## start Page extract

Chalayan is all too often portrayed as serious to the point of impenetrable. In person, though, he is anything but. Warm, friendly, funny, thoughtful and, by his own admission, somewhat restless – "I'm very hyper today because I've had some coffee" – he is as personable as he is clearly highly intelligent.

"I'm not name-dropping or anything but I met Annie Lennox a couple of months ago," he tells me. "And she said people always think of her as intense and serious but it's more that she's actually just interested in things. I can really relate to that. I am essentially a curious person and I come from a culture which has seen two wars... We have a real history behind us."

The only child of Turkish-Cypriot parents, Chalayan was born in Nicosia in 1970 and, following the break-up of his parents' marriage – his mother remained in Cyprus where she lives to this day, his father moved to London – travelled between that island and the British capital from an early age. "In Cyprus I was often on my own," he says. "I used to love building things, creating environments was such a big thing for me. Cyprus is a Mediterranean island so it's very colourful in some respects. It's also a divided island and I was really fascinated by that."

Then there was London. "I think being exposed to great difference has made me quite open and flexible," Chalayan says. "I was bored in Cyprus and I truly believe that boredom is a big creative driving force. That's why I do this, because I wanted – and still want – a more colourful world. As a child, I would go from Cyprus, a more desolate place, to London where, suddenly, there was everything, and then back again. That allowed me to process any information, to contemplate things and develop any ideas in between."

Following a private education at a boys' public school in England ("a child's idea of the army, I suppose") and completion of a foundation course at the seaside town of Leamington Spa, Chalayan found his way to Central Saint Martin's College of Art.

"I could always have studied art," Chalayan says. "I mean, I was encouraged to study art in my foundation and I have that way of thinking. The best part of Saint Martin's was that it wasn't so segregated then as it is now. I studied fashion, but we mixed with other departments. Now it's so much more institutionalised and isolated. Saint Martin's then was an art school and fashion happened to be part of that. Now the art school and the fashion school are separate. I think we were lucky that we were the last of a generation to experience that. I really always felt that I went to an art school."

## end Page extract

§ Instruction 1: Could you repeat the stretch from "Then there was" through "College of Art." in the Chalayan profile above, word for word?

## start The records

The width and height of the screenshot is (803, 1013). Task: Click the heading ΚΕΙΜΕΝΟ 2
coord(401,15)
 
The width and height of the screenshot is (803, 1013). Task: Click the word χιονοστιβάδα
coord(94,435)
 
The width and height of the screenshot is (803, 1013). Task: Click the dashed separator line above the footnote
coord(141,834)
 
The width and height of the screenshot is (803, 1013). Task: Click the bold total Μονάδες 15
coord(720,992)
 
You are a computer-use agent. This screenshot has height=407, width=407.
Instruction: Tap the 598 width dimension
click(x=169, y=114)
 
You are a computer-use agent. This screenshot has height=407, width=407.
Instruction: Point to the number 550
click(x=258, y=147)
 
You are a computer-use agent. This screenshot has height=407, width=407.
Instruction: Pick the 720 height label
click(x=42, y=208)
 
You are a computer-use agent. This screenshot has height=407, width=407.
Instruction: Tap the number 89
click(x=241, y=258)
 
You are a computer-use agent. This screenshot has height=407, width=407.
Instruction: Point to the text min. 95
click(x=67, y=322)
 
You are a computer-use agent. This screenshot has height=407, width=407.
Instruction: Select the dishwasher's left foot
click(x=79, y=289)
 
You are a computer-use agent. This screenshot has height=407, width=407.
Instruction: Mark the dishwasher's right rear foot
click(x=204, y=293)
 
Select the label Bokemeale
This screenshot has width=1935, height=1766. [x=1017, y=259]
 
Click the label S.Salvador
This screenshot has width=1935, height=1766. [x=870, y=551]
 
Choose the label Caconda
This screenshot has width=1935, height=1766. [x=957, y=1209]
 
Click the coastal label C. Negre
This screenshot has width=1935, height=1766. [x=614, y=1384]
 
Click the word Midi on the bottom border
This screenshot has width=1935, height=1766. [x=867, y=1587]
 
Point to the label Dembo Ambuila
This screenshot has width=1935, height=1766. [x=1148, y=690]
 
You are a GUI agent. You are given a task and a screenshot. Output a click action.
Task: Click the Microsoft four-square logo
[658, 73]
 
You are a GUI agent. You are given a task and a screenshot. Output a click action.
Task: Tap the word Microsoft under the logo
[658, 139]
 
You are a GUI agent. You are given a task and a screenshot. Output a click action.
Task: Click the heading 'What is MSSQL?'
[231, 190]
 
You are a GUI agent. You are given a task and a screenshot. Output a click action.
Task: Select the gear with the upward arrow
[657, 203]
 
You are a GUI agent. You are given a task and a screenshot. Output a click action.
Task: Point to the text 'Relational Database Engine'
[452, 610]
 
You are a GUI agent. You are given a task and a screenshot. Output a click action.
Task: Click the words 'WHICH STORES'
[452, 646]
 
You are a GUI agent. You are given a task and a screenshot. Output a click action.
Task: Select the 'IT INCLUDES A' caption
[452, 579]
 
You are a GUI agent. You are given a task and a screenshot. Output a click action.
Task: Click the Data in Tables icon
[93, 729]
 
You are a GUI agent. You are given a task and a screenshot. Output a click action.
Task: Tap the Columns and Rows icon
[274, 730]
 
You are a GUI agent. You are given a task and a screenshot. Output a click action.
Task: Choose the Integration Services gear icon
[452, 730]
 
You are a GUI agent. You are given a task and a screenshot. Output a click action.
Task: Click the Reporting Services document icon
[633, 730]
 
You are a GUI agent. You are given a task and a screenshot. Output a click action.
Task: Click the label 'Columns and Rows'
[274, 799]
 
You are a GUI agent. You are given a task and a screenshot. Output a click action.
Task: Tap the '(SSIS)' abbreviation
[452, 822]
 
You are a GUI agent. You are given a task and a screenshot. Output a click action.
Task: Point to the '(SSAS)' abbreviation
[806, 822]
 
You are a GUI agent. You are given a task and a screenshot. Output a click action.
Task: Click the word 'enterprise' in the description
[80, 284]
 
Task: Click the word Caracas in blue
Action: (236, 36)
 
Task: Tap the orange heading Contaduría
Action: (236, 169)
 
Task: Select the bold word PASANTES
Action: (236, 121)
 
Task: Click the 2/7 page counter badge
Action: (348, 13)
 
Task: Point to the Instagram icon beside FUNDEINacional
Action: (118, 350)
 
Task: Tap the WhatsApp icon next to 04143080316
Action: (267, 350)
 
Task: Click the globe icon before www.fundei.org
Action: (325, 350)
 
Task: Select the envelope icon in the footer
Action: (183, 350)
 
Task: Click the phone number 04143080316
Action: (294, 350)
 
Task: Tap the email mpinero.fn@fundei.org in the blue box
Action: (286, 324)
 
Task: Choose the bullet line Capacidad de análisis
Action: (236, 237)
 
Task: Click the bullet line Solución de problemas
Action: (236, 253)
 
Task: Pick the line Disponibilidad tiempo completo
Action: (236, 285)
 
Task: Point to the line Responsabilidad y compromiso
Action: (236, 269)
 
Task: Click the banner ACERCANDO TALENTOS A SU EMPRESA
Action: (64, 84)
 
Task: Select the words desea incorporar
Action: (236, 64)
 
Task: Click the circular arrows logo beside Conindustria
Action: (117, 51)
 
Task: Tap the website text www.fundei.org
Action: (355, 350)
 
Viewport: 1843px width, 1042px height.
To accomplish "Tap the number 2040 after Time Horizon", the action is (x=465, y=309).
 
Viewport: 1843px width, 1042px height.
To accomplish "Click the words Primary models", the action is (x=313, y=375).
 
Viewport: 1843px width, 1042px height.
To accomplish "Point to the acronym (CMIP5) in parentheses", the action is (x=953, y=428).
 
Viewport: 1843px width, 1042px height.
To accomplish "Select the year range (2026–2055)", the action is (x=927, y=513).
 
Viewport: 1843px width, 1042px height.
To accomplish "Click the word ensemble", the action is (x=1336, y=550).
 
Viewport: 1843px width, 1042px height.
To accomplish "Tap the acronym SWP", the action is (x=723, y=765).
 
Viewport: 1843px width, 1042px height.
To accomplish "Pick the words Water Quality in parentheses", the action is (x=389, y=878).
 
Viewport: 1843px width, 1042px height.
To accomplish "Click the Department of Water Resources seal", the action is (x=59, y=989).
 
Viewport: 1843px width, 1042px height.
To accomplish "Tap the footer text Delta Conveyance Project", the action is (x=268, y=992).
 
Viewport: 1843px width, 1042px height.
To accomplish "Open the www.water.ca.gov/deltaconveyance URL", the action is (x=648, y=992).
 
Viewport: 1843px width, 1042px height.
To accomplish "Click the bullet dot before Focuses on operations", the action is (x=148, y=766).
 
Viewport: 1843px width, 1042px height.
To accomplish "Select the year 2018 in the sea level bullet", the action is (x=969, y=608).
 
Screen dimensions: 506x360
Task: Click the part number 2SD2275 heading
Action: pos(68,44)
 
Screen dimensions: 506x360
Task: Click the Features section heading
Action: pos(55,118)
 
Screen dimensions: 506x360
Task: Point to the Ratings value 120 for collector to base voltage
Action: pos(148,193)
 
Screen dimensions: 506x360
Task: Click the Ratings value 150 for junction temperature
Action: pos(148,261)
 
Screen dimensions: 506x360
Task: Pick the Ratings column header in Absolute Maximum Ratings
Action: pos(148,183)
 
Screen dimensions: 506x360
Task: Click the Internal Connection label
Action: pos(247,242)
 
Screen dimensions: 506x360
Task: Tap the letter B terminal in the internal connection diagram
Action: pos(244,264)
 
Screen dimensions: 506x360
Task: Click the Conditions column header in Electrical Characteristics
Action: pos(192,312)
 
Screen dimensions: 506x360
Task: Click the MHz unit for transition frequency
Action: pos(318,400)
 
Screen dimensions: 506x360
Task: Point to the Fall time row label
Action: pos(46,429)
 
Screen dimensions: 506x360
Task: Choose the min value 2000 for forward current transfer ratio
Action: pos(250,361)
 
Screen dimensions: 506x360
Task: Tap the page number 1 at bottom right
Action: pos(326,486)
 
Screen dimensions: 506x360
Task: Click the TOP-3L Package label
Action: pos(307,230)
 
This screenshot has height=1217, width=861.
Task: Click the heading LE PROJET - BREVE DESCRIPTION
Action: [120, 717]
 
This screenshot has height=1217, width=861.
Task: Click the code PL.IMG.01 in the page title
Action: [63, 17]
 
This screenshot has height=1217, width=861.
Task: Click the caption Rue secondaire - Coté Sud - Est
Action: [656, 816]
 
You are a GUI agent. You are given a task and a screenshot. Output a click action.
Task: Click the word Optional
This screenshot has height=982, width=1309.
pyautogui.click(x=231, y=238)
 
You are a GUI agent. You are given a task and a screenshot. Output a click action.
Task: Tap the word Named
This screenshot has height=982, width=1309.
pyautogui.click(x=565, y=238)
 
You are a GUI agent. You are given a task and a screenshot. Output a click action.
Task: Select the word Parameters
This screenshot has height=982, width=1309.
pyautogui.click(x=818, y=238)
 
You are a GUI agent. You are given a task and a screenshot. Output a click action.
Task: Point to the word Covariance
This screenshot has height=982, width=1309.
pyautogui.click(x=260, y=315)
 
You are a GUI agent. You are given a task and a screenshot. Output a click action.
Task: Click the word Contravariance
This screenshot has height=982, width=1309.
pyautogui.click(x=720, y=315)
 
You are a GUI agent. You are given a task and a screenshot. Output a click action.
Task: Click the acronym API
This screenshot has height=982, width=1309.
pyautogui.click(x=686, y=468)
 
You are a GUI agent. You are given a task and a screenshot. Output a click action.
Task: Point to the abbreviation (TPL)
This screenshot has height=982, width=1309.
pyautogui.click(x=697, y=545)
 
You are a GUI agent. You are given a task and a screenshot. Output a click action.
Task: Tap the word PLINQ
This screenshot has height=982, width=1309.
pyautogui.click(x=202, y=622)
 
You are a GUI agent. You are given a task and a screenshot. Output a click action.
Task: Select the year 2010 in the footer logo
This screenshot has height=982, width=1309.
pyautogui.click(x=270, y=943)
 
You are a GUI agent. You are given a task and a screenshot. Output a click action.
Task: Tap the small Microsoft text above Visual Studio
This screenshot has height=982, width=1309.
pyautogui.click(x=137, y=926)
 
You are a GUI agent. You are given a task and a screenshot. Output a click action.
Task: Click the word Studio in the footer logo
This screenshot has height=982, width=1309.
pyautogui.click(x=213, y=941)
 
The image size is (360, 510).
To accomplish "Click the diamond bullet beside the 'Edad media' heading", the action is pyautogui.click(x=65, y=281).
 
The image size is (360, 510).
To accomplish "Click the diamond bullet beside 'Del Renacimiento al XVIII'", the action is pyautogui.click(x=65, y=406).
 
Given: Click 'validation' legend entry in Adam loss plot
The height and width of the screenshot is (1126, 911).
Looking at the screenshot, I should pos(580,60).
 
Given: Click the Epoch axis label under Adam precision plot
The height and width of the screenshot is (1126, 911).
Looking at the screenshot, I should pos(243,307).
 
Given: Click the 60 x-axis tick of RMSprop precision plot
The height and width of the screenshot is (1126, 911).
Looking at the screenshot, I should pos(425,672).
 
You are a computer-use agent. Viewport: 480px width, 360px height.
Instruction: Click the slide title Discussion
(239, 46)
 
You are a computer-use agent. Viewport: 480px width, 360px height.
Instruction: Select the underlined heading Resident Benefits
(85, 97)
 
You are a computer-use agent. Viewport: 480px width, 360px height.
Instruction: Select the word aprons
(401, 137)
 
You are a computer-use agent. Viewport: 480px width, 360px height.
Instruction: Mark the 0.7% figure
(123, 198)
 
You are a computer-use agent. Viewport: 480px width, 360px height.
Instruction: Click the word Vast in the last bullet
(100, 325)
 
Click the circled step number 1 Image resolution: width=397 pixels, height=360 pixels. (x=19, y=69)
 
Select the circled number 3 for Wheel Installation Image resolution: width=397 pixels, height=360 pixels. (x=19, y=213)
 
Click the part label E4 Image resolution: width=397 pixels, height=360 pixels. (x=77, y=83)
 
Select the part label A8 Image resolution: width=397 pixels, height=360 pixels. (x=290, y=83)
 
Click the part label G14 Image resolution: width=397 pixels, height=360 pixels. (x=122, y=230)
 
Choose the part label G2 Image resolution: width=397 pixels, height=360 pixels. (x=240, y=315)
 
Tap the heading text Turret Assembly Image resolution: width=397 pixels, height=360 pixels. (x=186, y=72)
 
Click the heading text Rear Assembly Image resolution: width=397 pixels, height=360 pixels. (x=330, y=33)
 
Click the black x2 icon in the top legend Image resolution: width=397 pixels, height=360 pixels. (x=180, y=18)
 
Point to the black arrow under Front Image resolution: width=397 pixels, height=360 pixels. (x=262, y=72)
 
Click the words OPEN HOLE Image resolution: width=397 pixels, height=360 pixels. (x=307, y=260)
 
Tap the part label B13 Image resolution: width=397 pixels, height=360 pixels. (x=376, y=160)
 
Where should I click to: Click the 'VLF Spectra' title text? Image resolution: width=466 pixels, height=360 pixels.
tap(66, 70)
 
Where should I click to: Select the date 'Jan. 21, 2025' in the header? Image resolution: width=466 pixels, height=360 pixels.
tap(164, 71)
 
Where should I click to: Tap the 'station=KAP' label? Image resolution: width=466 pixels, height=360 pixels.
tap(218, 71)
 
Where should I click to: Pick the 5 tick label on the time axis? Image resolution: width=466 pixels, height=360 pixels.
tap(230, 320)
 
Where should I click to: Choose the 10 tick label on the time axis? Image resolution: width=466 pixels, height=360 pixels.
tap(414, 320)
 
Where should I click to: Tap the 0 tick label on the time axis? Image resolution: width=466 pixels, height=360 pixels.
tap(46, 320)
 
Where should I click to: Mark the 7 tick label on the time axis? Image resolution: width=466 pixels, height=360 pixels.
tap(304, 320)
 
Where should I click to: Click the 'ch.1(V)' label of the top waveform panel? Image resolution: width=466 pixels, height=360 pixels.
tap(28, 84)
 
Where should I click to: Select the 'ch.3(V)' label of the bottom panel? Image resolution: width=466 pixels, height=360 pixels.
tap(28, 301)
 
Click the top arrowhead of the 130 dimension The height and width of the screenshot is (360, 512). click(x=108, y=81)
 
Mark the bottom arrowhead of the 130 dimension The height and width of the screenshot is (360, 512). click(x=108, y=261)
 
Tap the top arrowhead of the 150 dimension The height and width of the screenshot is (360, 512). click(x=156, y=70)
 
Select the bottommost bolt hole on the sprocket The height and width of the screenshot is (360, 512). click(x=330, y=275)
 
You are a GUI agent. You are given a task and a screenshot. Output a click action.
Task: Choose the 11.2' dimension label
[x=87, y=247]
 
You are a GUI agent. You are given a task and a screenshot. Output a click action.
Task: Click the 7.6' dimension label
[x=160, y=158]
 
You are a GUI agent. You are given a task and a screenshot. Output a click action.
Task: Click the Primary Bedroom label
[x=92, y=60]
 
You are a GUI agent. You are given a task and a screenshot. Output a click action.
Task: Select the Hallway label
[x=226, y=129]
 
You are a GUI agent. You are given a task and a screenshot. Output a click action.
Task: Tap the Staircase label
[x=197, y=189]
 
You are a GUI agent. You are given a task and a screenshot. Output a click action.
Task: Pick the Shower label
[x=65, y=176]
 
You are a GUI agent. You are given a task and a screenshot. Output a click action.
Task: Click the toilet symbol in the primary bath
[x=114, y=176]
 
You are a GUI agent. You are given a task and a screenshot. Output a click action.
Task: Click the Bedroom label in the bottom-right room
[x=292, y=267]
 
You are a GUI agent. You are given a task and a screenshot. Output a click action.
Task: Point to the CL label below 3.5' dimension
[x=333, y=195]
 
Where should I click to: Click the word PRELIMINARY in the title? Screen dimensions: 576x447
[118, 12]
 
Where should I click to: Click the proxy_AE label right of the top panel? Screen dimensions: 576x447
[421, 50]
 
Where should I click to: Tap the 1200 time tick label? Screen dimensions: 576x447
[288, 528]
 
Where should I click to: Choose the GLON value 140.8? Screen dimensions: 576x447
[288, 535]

## end The records

§ Instruction 2: Which lines in the rows above contain the string "before"? Locate and copy every such line, treating case as significant.

§ Task result 1:
Then there was London. "I think being exposed to great difference has made me quite open and flexible," Chalayan says. "I was bored in Cyprus and I truly believe that boredom is a big creative driving force. That's why I do this, because I wanted – and still want – a more colourful world. As a child, I would go from Cyprus, a more desolate place, to London where, suddenly, there was everything, and then back again. That allowed me to process any information, to contemplate things and develop any ideas in between."

Following a private education at a boys' public school in England ("a child's idea of the army, I suppose") and completion of a foundation course at the seaside town of Leamington Spa, Chalayan found his way to Central Saint Martin's College of Art.

§ Task result 2:
Task: Click the globe icon before www.fundei.org
To accomplish "Click the bullet dot before Focuses on operations", the action is (x=148, y=766).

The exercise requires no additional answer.